What is Snowflake?Snowflake is a SaaS cloud computing platform that offers storage and analytics commonly termed “data warehouse- as-a-service”. Snowflake provides features generally associated with data warehouses such as data lakes, data engineering, data application development, and real-time/shared data. Consumption is built on the three leading cloud service infrastructures (Amazon Web Services, Microsoft Azure, and Google Cloud Platform) meaning… there is no hardware or software to select, install, configure, or manage. This blog focuses on explaining the key concepts of the Snowflake storage layer.
Why Should Organizations Use Snowflake?Snowflake is the only data platform built “in and for” the cloud that can be used as both a data lake and a data warehouse. Because it is built as an application native to the cloud, it helps in scaling up and down based on computing needs while at the same time meeting performance requirements, thus organizations no longer need a separate data lake and data warehouse. Data-driven organizations have been using various tools and techniques to collect, process, store and protect proprietary data for decades. Traditionally when data engineering teams store and process data, they could either store it in a data warehouse (processed data) or in a data lake (raw data). While both of these options improved past inefficiencies, it is more difficult to retrieve data located at different sources. Snowflake eases the workloads of the data engineering team and alleviates the need to buy two different applications.

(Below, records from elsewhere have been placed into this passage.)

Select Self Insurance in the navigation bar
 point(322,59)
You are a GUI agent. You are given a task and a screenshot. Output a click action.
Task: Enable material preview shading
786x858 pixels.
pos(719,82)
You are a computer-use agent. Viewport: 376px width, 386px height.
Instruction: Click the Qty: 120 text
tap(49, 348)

Snowflake Architectural LayersSnowflake has a unique architecture that consists of three salient layers, which include:
- Storage Layer
- Compute or Processing Layer
- Cloud Services Layer
- The PAX (Partition Attributes Across) Storage model, which is a hybrid of column-store and row-store, is used by the Snowflake storage layer.

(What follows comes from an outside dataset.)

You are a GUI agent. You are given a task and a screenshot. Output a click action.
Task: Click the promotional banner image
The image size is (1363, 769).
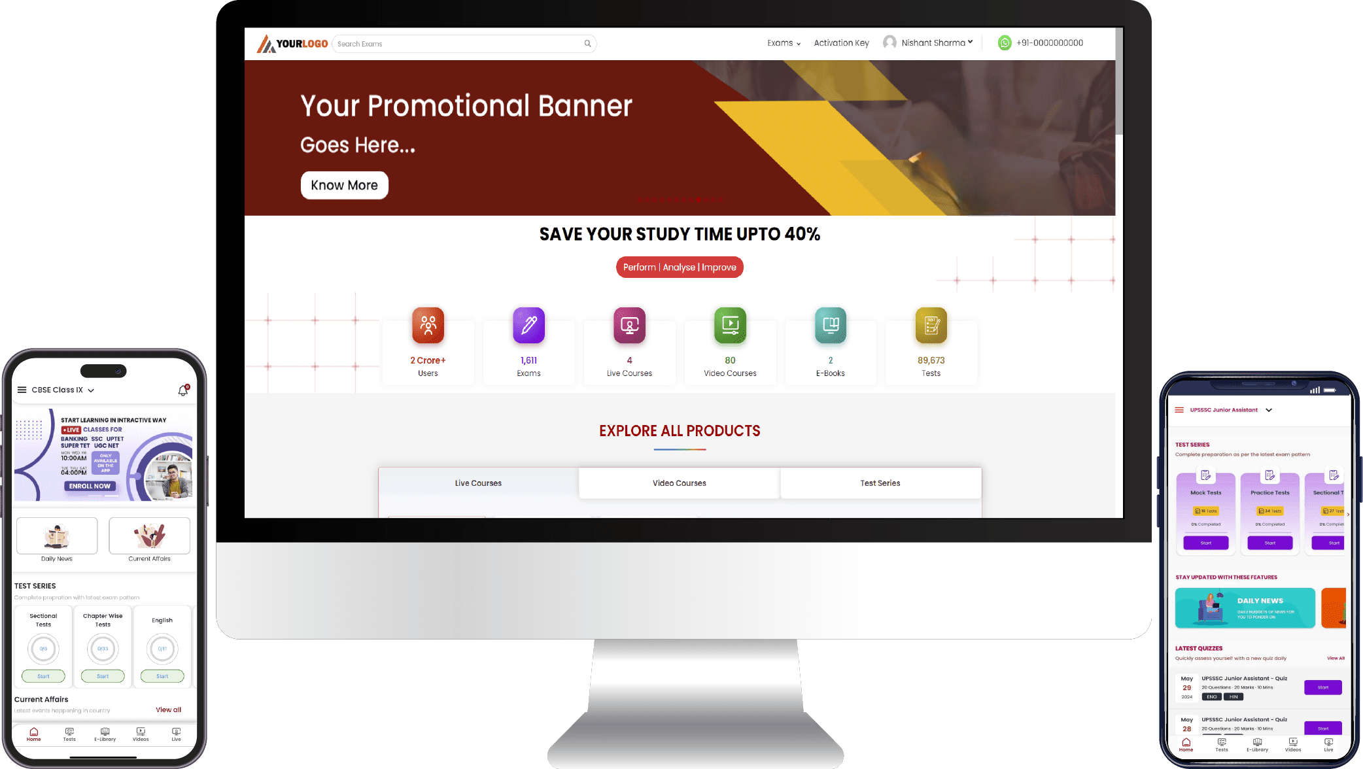[680, 137]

- Once the data is available from the disc, PAX is designed to ensure high data cache performance. As a result, cache space is fully utilized.
- Once local disc space is exhausted, Snowflake uses S3 to store temp data generated by query operators (for example, massive joins), as well as large query results.
- Spilling temp data to S3 allows the system to run large queries without running out of memory or disc space.
Also Read, Cloud Computing Services for Business is the need of the hour: Here’s why!
Snowflake Storage LayerWhen data is ingested into Snowflake, it is reorganized into multiple micro partitions that are internally optimized, compressed, and stored in columnar format. Data is stored in the cloud and works as a shared-disk model (data accessible by all the clusters), thereby simplifying data management. The data objects stored by Snowflake are not directly visible nor accessible by the user; they are only accessible through performing SQL query operations. A few concepts that make Snowflake’s table structure for its faster retrieval are Micro Partitions, Data Clustering and Columnar Format. Micro Partition – In contrast to traditional static partitioning(a column name needs to be manually given to partition the data), all data in Snowflake tables are automatically divided into micro-partitions, which are contiguous storage units. Micro-partition is a physical structure in Snowflake. Each micro-partition contains between fifty MB and five hundred MB of uncompressed data. Snowflake storage layer automatically determines the most efficient compression algorithm for the columns in each micro-partition. Then, the rows in tables are mapped into individual micro-partitions organized in a columnar fashion. While inserting or loading the data, tables are transparently partitioned using the ordering of the data. All DML operations (e.g., DELETE, UPDATE) utilize the underlying micro-partition metadata to facilitate and simplify table maintenance. For example, few operations like deleting entire records from a table are metadata-only. Data Clustering – Data clustering is a critical factor in queries because table data that is not sorted or partially sorted may impact query performance, especially on huge tables. In the Snowflake storage layer, when data is inserted or loaded into a table, clustering metadata is collected and recorded for each micro-partition created during the process. Snowflake then uses this clustering information to avoid inessential scanning of micro-partitions during querying, which accelerates the performance of queries that reference these columns. Columnar Format – Data stored in columnar format has significant advantages over row-based formats.
- Data security, since data is not human-readable
- Low storage consumption
- Efficient in reading data in less time is columnar storage and minimizes latency
- Supports advanced nested data structures
- Optimized for queries that process large volumes of data
Physical Structure of Snowflake Storage Layer
Based on the above concepts, let’s deep dive into the physical structure of the storage layer.The above table in the figure consists of 24 rows stored across 4 micro-partitions, with all the records divided equally between each micro-partition. Within each micro-partition, the data is sorted and stored in columnar format, which enables Snowflake to perform the following actions for queries on the table:
- Remove micro-partitions that are no longer needed for the query operations.
- Remove by column specified in the query operation within the remaining micro-partitions.